- What you are asked to do: Copy out the listing below word for word, beginning with the line that contains "Task: Expand the Driver-Graphics plus box" and continuing through the line that contains "tap(64, 814)", with both of those lines included.

- Data shown:
-------------------------

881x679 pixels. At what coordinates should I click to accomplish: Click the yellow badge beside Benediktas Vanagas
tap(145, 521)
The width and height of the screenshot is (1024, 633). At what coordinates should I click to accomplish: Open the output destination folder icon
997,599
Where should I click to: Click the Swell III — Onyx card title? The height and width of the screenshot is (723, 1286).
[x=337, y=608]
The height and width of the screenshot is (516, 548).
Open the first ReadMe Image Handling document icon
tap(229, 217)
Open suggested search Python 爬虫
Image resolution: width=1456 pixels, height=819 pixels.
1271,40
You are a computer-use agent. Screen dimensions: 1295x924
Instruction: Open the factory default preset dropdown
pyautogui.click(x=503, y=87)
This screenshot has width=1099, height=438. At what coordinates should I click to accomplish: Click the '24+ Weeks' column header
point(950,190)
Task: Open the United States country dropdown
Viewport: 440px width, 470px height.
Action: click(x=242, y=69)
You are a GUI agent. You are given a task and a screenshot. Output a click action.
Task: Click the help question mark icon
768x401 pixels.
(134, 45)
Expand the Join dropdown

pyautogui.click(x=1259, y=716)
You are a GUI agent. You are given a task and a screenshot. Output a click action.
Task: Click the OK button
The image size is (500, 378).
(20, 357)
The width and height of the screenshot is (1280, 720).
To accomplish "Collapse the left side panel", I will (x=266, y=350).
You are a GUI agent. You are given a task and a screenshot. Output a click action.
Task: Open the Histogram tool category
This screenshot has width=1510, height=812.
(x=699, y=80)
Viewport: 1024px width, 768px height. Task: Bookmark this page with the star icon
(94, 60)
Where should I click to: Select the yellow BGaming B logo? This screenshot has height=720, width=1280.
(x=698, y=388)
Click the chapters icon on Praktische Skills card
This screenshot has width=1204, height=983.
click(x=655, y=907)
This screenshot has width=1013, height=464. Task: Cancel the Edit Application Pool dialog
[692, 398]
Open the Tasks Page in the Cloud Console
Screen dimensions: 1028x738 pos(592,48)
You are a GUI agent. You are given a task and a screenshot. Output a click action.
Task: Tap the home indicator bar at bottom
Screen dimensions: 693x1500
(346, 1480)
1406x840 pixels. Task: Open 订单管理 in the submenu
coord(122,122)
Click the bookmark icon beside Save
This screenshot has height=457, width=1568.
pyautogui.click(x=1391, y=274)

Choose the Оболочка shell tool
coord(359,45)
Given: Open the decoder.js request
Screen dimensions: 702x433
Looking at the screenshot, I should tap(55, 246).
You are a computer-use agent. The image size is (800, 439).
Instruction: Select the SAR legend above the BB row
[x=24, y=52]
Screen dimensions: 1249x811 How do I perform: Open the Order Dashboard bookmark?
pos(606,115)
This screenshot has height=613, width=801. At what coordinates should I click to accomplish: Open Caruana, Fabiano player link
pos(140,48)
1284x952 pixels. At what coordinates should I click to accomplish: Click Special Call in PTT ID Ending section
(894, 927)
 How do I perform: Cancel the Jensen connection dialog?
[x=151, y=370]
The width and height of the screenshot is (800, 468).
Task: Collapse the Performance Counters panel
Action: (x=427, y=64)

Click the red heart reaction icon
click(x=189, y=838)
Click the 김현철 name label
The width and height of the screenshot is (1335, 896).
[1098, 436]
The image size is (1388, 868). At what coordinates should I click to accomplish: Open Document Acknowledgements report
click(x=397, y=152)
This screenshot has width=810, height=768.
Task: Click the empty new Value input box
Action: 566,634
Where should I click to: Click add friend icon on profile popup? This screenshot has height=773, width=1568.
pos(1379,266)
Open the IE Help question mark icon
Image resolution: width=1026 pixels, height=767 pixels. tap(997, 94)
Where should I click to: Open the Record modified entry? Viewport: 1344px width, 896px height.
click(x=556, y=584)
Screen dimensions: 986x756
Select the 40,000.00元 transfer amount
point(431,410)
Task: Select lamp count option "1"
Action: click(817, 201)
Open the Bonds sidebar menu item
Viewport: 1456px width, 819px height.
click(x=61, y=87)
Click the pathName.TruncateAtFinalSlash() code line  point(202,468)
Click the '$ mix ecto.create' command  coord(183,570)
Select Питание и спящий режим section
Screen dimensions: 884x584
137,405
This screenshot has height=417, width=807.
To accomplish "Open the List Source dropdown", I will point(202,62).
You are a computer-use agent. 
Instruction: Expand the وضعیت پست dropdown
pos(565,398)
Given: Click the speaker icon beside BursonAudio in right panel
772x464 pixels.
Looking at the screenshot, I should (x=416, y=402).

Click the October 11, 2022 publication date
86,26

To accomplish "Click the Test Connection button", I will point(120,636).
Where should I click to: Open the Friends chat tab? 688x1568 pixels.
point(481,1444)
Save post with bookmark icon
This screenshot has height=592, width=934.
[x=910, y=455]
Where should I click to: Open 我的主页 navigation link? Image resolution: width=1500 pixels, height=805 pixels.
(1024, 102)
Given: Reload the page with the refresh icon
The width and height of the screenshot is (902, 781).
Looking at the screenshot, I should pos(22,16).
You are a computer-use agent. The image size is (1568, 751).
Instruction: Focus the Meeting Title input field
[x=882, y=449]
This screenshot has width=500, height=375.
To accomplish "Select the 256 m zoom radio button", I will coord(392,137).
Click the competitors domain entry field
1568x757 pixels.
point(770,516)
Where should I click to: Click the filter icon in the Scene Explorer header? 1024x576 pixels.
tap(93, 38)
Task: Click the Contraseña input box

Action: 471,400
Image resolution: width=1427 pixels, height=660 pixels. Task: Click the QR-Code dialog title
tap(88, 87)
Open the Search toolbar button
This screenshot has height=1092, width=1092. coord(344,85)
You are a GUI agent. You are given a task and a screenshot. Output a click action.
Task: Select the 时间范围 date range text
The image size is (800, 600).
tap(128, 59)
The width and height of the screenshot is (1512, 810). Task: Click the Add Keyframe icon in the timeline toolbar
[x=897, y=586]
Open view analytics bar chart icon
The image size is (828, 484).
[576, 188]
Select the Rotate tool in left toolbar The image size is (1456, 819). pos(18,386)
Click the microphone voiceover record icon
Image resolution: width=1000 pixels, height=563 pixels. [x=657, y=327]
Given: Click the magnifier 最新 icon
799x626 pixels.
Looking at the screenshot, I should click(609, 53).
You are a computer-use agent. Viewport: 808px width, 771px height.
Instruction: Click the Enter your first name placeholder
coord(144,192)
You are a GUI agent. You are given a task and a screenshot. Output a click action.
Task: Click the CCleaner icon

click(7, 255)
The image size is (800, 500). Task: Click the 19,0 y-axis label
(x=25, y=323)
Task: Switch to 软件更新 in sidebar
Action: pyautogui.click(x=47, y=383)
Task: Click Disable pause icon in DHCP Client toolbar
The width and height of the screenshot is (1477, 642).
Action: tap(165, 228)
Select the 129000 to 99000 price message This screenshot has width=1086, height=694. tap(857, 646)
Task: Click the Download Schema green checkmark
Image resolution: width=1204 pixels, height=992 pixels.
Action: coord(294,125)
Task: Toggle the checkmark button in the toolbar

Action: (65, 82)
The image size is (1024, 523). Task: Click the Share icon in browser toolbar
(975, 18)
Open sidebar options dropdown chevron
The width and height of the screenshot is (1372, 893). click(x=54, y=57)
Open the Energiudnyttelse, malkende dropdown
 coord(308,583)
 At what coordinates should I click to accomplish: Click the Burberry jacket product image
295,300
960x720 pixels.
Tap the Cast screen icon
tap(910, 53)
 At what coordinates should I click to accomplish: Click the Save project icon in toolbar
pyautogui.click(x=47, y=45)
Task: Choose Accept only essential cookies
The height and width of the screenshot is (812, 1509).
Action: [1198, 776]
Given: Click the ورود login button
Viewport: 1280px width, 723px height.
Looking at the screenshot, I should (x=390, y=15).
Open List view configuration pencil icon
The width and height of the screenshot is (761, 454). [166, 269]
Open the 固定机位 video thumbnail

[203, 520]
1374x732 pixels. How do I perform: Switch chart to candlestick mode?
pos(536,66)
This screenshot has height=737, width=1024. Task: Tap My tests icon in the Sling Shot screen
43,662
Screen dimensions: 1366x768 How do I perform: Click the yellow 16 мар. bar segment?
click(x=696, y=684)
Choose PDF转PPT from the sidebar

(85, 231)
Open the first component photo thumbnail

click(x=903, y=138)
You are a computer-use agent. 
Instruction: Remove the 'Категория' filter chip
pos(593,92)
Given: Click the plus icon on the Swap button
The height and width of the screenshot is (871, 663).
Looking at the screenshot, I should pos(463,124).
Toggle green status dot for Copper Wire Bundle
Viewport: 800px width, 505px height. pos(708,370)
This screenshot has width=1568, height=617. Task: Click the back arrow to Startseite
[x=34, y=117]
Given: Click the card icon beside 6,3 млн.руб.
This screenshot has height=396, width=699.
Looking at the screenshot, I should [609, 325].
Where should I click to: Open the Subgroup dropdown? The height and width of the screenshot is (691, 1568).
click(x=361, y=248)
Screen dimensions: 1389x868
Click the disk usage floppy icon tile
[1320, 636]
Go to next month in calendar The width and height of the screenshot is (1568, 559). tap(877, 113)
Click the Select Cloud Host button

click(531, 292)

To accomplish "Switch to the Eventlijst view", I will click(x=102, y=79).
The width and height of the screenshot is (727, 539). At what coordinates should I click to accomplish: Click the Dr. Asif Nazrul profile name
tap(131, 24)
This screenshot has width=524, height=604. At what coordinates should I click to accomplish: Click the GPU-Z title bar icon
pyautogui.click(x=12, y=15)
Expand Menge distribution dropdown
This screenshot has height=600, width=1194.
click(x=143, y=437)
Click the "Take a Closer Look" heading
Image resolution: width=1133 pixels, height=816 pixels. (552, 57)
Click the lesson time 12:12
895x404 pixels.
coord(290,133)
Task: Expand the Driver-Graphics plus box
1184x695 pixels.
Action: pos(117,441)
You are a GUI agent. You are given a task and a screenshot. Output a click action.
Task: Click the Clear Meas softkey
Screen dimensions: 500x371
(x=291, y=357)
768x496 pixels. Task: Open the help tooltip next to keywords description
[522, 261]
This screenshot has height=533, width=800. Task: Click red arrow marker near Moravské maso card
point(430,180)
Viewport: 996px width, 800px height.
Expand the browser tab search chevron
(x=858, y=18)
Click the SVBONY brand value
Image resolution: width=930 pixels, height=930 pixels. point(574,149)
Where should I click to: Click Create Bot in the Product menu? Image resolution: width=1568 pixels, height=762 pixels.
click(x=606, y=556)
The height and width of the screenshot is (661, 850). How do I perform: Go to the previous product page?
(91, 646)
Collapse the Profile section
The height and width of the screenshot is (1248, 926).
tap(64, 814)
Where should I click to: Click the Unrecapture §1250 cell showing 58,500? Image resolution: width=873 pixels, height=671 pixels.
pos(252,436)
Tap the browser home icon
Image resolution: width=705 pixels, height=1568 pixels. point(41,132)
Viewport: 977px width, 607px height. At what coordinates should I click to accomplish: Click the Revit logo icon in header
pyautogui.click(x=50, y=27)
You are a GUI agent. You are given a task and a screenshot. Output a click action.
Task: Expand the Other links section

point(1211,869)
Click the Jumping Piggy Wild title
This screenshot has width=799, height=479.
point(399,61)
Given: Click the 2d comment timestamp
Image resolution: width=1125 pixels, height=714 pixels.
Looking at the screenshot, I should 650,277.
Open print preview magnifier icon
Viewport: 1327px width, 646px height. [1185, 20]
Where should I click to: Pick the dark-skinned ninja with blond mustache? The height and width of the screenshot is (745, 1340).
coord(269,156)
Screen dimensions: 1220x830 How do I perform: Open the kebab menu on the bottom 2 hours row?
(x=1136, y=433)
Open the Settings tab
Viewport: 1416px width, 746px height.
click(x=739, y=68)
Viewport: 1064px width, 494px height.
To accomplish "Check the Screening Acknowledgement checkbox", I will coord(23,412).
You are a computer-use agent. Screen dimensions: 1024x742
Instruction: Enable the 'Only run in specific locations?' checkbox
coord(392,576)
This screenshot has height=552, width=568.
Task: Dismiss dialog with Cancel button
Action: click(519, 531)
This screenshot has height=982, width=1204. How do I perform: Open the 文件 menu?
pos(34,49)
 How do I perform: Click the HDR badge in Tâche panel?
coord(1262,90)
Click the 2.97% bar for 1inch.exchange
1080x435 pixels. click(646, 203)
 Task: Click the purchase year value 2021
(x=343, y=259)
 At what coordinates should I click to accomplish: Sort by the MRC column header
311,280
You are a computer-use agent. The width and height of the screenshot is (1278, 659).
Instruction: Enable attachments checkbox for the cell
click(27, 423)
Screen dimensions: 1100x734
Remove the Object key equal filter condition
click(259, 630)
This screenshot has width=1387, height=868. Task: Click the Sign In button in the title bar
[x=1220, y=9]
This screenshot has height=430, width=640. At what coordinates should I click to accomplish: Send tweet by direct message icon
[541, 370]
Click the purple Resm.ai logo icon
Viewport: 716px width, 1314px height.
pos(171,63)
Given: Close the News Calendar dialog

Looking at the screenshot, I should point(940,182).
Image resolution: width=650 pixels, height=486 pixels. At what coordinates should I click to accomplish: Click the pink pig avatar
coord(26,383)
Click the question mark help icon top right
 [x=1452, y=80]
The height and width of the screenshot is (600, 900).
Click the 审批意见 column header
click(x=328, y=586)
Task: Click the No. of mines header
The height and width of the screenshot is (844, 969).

-------------------------

- Solution:
Task: Expand the Driver-Graphics plus box
1184x695 pixels.
Action: pos(117,441)
You are a GUI agent. You are given a task and a screenshot. Output a click action.
Task: Click the Clear Meas softkey
Screen dimensions: 500x371
(x=291, y=357)
768x496 pixels. Task: Open the help tooltip next to keywords description
[522, 261]
This screenshot has height=533, width=800. Task: Click red arrow marker near Moravské maso card
point(430,180)
Viewport: 996px width, 800px height.
Expand the browser tab search chevron
(x=858, y=18)
Click the SVBONY brand value
Image resolution: width=930 pixels, height=930 pixels. point(574,149)
Where should I click to: Click Create Bot in the Product menu? Image resolution: width=1568 pixels, height=762 pixels.
click(x=606, y=556)
The height and width of the screenshot is (661, 850). How do I perform: Go to the previous product page?
(91, 646)
Collapse the Profile section
The height and width of the screenshot is (1248, 926).
tap(64, 814)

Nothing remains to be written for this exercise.